Britain’s public EV charging network added more than 5,000 chargers in the first half of 2026, with the strongest growth coming from on-street and ultra-rapid infrastructure.
New figures from Zapmap show 5,119 public chargers were installed between January and the end of June, taking the total network to 121,171 chargers across 46,731 locations. That represents year-on-year growth of 10%.
The expansion is increasingly focused on two parts of the market: drivers without off-street parking and motorists needing fast charging on longer journeys.
On-street charging recorded the fastest growth by location type, rising 18% year-on-year to 39,859 chargers. These units are designed for overnight or all-day use and are becoming more important as EV adoption spreads among the roughly 40% of UK households without a driveway.
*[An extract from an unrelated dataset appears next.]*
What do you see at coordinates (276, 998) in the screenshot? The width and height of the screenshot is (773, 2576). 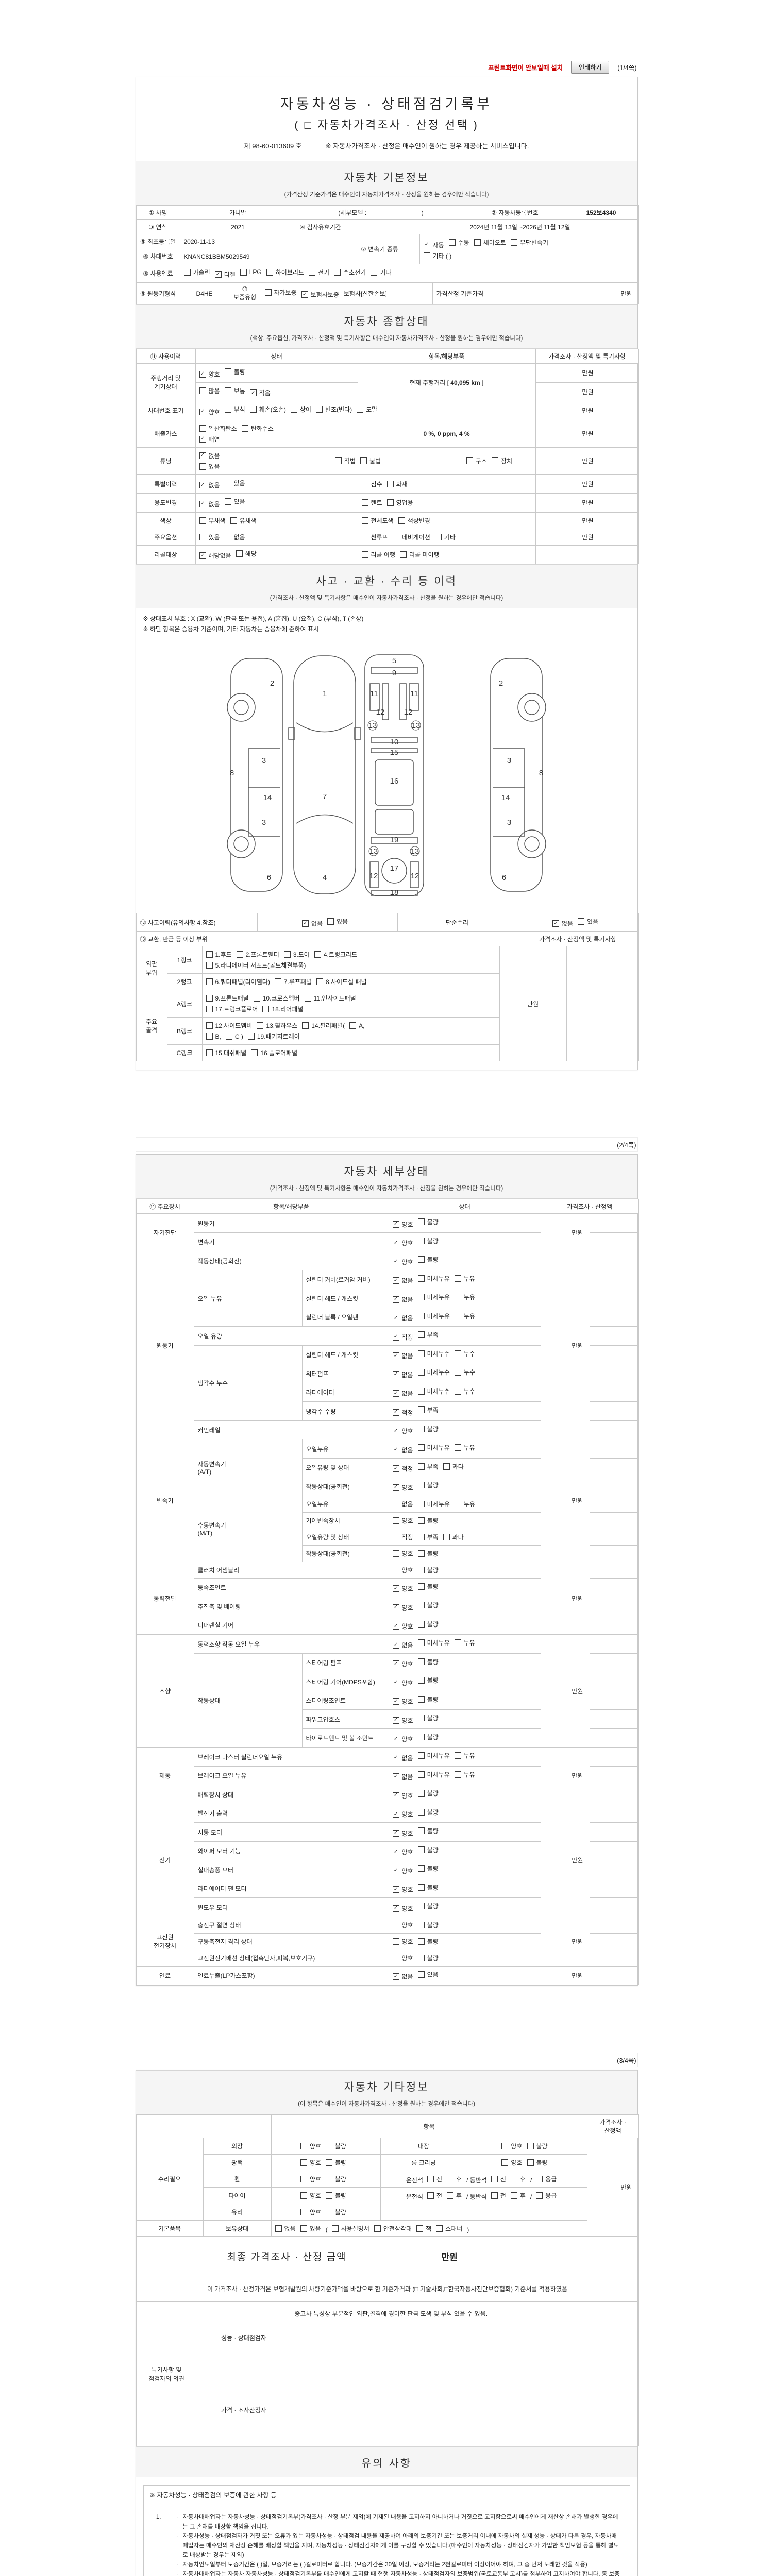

En-route charging also grew strongly, increasing 15.2% to 13,711 chargers. The number of major charging hubs, defined as sites with at least eight rapid or ultra-rapid chargers, reached 1,034 after 108 were added in the first half of the year.
Ultra-rapid chargers remain the fastest-growing power category.
The number of chargers rated at 150kW and above rose 37% year-on-year to 13,996, while standard rapid charging grew more slowly as older equipment was replaced by higher-powered units.
Several large sites opened or expanded during the period, including GRIDSERVE’s 24-charger hub at Moto Lymm Services and extra capacity at Cobham and Peterborough. Osprey, Fastned and Source EV also added new ultra-rapid hubs in Glasgow, Hemel Hempstead, London and Edinburgh.
Destination charging remains the largest category overall, with 62,609 chargers at retail sites, hotels, gyms, restaurants and leisure venues. Growth was slower at 5.7% but operators are increasingly installing faster equipment where drivers stay for less than four hours.
The next wave is likely to come from council-backed on-street schemes funded through the Local Electric Vehicle Infrastructure programme.